## Provided passage

§ §

There are 2 types of mods
- those that swap out component parts for boutique parts (you can do that yourself and don't need to pay someone else for that solder job)
- and those that actually change a circuit, or add a better output stage, or a clock mechanism, or a different tube set, and boutique parts.
Modwright started out long ago in the first category, moved to the second one and is now making their own equipment. Red Wine Audio and Empiracle Audio did this too.
Yes, mods do make a difference, and you can get very satisfactory improvements in either category. But again, you are relying on your liking the kind of sound that the modder is shooting for. Same with any componnet.
However, you will pay a hefty premium for mods, and probably not see that back on resale. My suggestion would be to wait for a modded piece to pop up on the used market and try it out. That way you could sell it easily for what you paid if you don't like it.
Ptmconsulting offers good advice.
I have no interest in mods, or modded equipment. It is a fashion statement as much as anything else.
I view it as 'the grass is always greener' effect.
Folks who think they can have an edge. It is like a 'cult'.
Now really some mods work, some are just a waste of time.
I would just go buy a better stock item.
The OP asked for opinions. I am giving mine.
I remember the guy who went for the mod too far. Complaining they ruined his Counerpoint preamp with too many mods.. Apparently changing it into crap.. in his opinion anyway.
So not only did he lose his wonderful preamp, he paid through the nose for doing so too.
This is the sort of foolishness involved in 'modding'
Total crapshoot IMO.
Like I wrote, I would NEVER pay someone to mess around with any electronics I paid a lot for. Period.
Upgrade Company gives money back gaurantees so you may want to add to your list.
As Elizabeth stated, I too have no interest in modifications to original designs and instead prefer to enjoy a given builder's/manufacturer's original intent and execution of a product. If it turns out not to provide long term satisfaction, I find a way to trade out or up to another piece of original gear. And repairs to restore as originaly designed are the only way to go. Mods, no matter what they are, reduce long term resale value. Also, I would always want to know if a previously owned product was modified so that I can steer clear of purchasing it. I have had a couple of bad experiences in this regard and won't purchase modded gear ever again. In fact, there should be a policy that if an Audiogon member sells a piece with undisclosed mods in the offer for sale, and it is determined by the buyer upon receipt that it was indeed modified and undisclosed prior to the sale, then the buyer should have the option of a full refund and return, NO QUESTIONS ASKED!!!
I had no interest in mods until I heard a friend's GNSC modified ARC SP-14.

§ §

## Dataset content
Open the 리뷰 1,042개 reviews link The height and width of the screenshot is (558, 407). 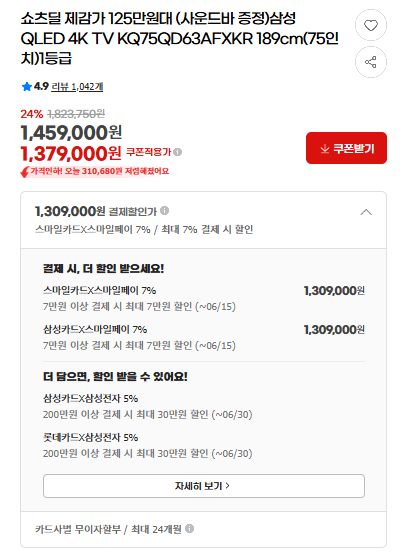point(77,86)
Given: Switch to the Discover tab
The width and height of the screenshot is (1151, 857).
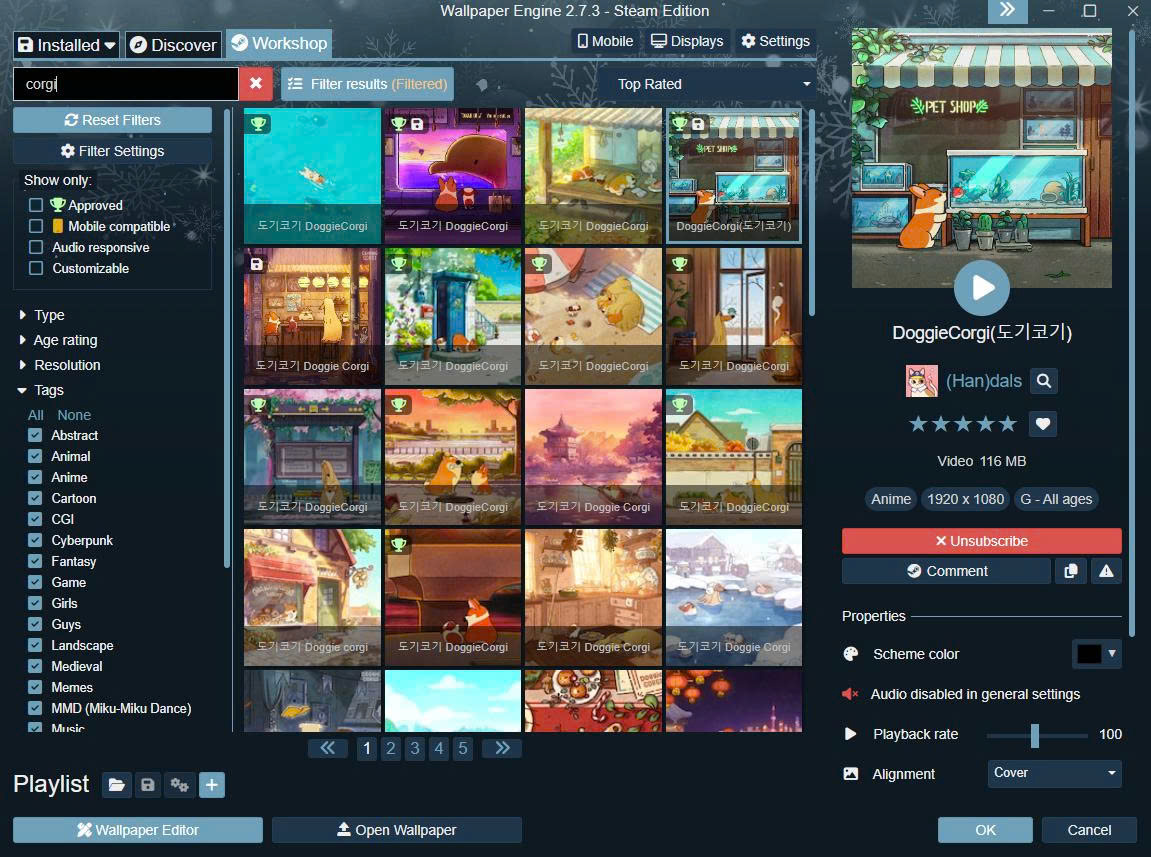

§ §

## Work to complete
1 > In the audio mods discussion, which company is said to give money-back guarantees?
2 > Summarize the audio mods discussion in three sentences.
The material isn't needed for these tasks.

## Written answers
1 > Upgrade Company.

2 > One poster divides mods into those that swap component parts for boutique parts and those that actually change a circuit or add things like a better output stage, a clock mechanism or a different tube set. That poster says mods can make a difference but cost a hefty premium that probably won't come back on resale, so buying a modded piece on the used market is a safer way to try one. Other posters have no interest in mods, calling them a crapshoot that reduces long-term resale value, and would rather buy a better stock item or stick with original gear.